■ **AIM**
Pull out each line of the rows that contains the word "screenshot".
Begin DATA SHOWN
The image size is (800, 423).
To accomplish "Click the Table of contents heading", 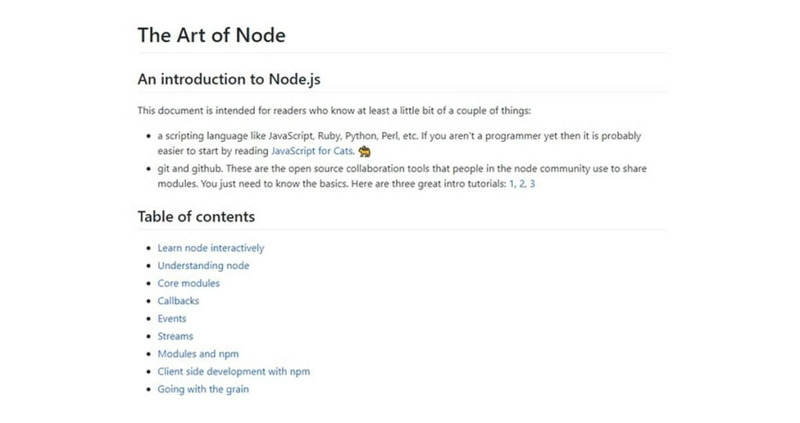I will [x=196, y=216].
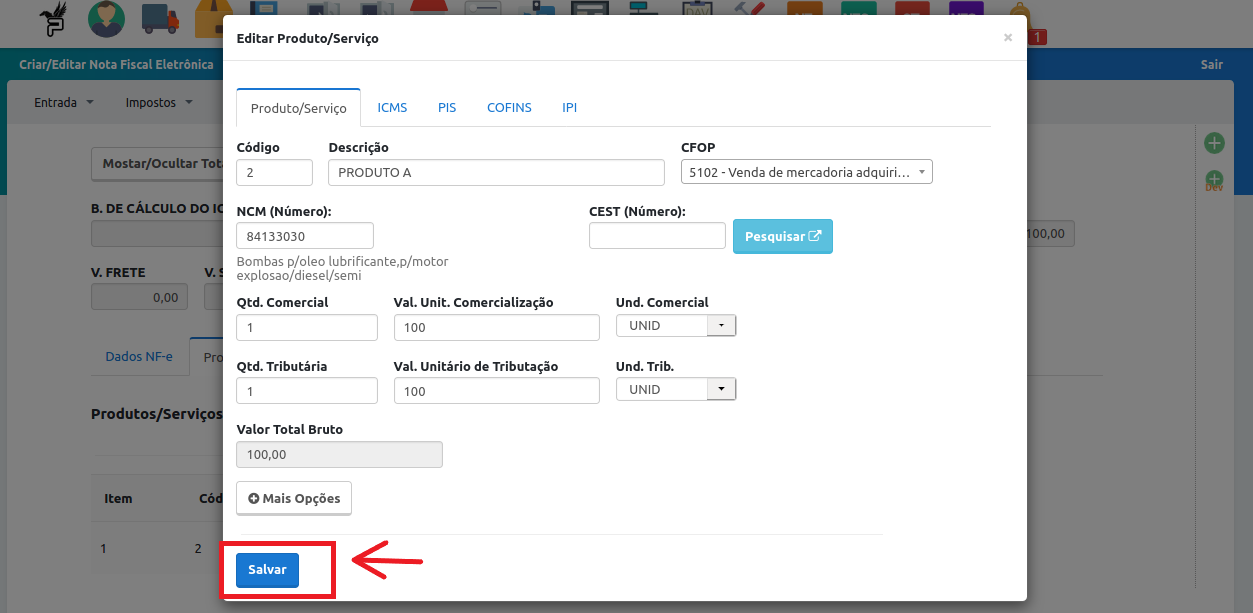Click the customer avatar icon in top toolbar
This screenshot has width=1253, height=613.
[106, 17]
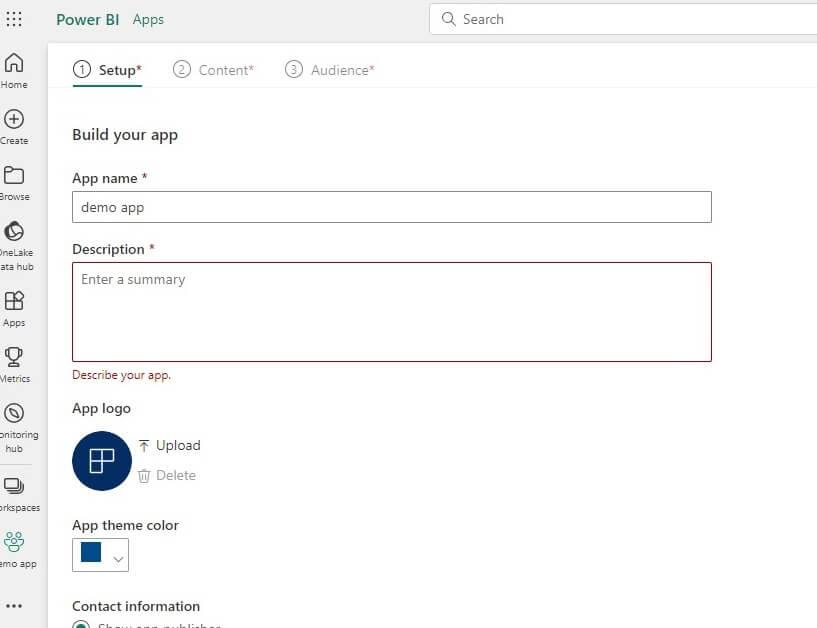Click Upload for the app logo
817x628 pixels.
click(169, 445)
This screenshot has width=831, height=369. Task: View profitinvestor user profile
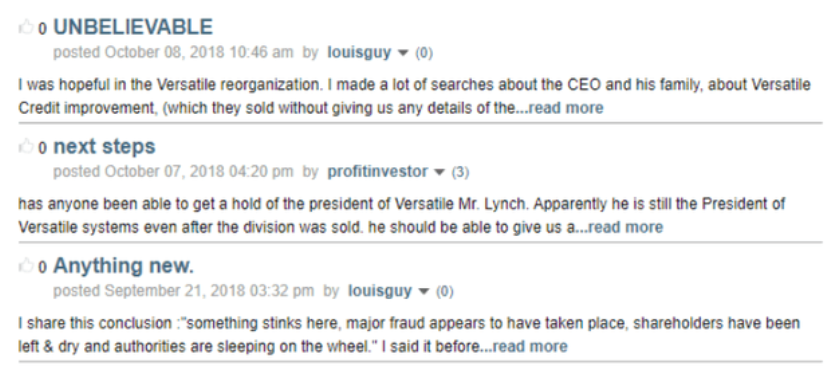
End DATA SHOWN
■ **OUTPUT BELOW**
This screenshot has width=1253, height=613.
This screenshot has width=831, height=369. Task: View profitinvestor user profile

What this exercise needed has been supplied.